▶ _Reading passage_
"""

The Issuer is in negotiations to acquire up to 100% of CCAT.  Such acquisition would require the Issuer to issue a large block of shares (controlling interest) to the owners of CCAT as well as to meet financial conditions.  Exact terms have yet to be determined.   There is no assurance the proposed acquisition will complete.


As of the date hereof, except as otherwise disclosed above, the Reporting Person does not have any plans or proposals which relate to or would result in:


(a)

the acquisition by any person of additional securities of the Issuer, or the disposition of securities of the Issuer;


(b)

an extraordinary corporate transaction, such as a merger, reorganization or liquidation, involving the Issuer or any of its subsidiaries;


(c)

a sale or transfer of a material amount of assets of the Issuer or any of its subsidiaries;


(d)

any change in the present board of directors or management of the Issuer including any plans or proposals to change the number of term of directors or to fill any existing vacancies on the board;


(e)

any material change in the present capitalization or dividend policy of the Issuer;


(f)

any other material change in the Issuer’s business or corporate structure;


(g)

changes in the Issuer’s Articles of Incorporation or other actions which may impede the acquisition of control of the Issuer by any person;


(h)

causing a class of securities of the Issuer to be delisted from a national securities exchange or to cease to be authorized to be quoted in an inter-dealer quotation system of a registered national securities association;


(i)

a class of equity securities of the Issuer becoming eligible for termination of registration pursuant to Section 12(g)(4) of the Act; or


(j)

any action similar to any of those enumerated above.




Page 4



CUSIP No. 78514T101



ITEM 5.

INTEREST IN SECURITIES OF THE ISSUER.


(a)

Aggregate Beneficial Ownership:


As of the date of this Report, the Reporting Person beneficially owns 1,379,192 Shares of Common Stock of the Issuer.  The 1,379,192 Shares of Common Stock are held directly by the Reporting Person.


The 1,379,192 Shares of Common Stock beneficially owned by the Reporting Person represents approximately 29% of the Issuer’s outstanding Shares of Common Stock based on 4,601,574 Shares of Common Stock outstanding as at July 23, 2013.


(b)

Power to Vote and Dispose of the Issuer Shares:


The Reporting Person has the sole power to vote or to direct the vote of the Shares held by him and has the sole power to dispose of or to direct the disposition of the Shares held by him.  


(c)

Transactions Effected During the Past 60 Days:


The information required by this Item 5(c) is provided in Items 3 and 4 above.

"""

▶ _Goal_
Could you reproduce word for word the passage of the securities filing from "causing a class" to "those enumerated above."?

▶ _Information shown_

"""

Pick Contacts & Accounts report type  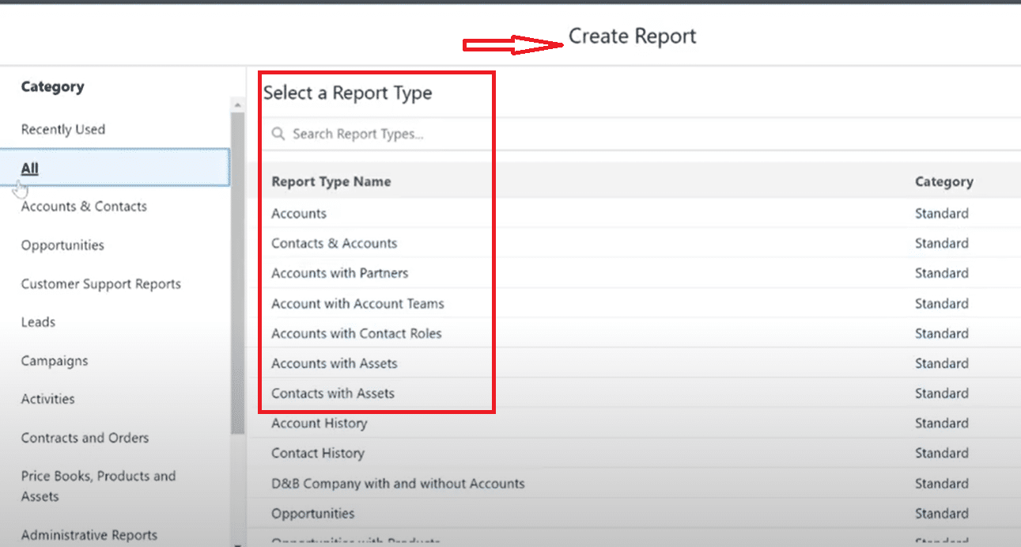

"""

▶ _The solution_
causing a class of securities of the Issuer to be delisted from a national securities exchange or to cease to be authorized to be quoted in an inter-dealer quotation system of a registered national securities association;


(i)

a class of equity securities of the Issuer becoming eligible for termination of registration pursuant to Section 12(g)(4) of the Act; or


(j)

any action similar to any of those enumerated above.